Lidocaine tox: paresthesia, restlessness, muscle fasciculation, confusion, seizure, hypotension, bnradycardia, dysrhythmia, cardiac arrest.
Evidence: Similar efficacy to morphine for ureterolithiasis and acute extremity pain; leads to reduced opiate use post-op.
Use with caution: structural heart dz or hx of dysrhythmia, and in pregnant women. Benefits: Low side effect profile.
Describe the MOA of ketamine. What are the anesthetic and subdissociative doses? Describe benefits and limitations.
MOA: NMDA antagonist; blocks glutamate (which is co-ligand for NMDA).
Dosing: Anesthetic 1-4.5mg/kg; Subdissociative 0.1-0.5mg/kg IV.
Benefits: comparable to morphine for acute pain control with mild SEs in ED medicine. Post-op pain reduction and opioid consumption reduction with low-dose ketamine adjunct. Safe in hypotension and tachycardia.
Limitations: Higher rate of mild AEs (hallucinations, emergence phenomenon, dysphoria). May cause transient HTN and increased ICP.
What are the two major gabapentinoids? What is MOA? What are benefits and evidence base? What is limitation?
Drugs: Gabapentin and pregabalin.
MOA: Similar to GABA, decrease neurotransmission, exact MOA unknown but causes hyperpolarization to prevent nerve transmission.

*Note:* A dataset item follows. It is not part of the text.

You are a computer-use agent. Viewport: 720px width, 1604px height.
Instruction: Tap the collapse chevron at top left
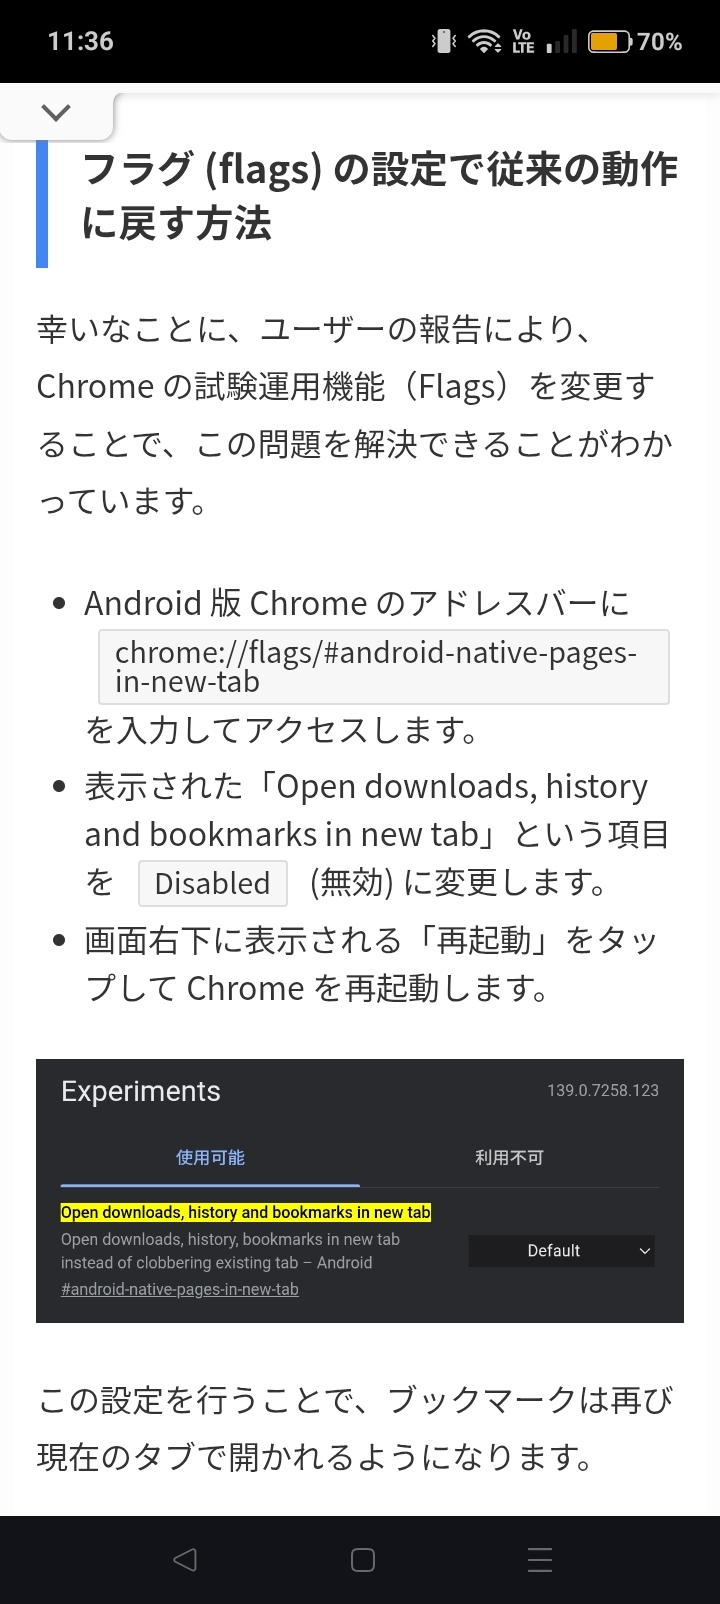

Benefits: tx of neuropathic pain; adjunct therapy for post-op pain; decrease in morphine consumption and N/V post-op using pregabalin.
Limitation: Potential abuse/misuse, esp with hx of opioid abuse.
What schedule drug is tramadol? What is MOA? What are risks? What are benefits?
Schedule: IV, synthetic codeine analog.
MOA: Binds to mu receptors and prevents reuptake of NE and serotonin.
Risks: Serotonin syndrome, seizure, overdose, dependence, abuse, similar to other opioids.
Benefits: Causes less respiratory depression c/w other opioids.
What are MOA for opioids? What is indication? What is recommendation re: mild-moderate or chronic non-cancer pain? Which drug is best for unstable vital signs? What are limitations?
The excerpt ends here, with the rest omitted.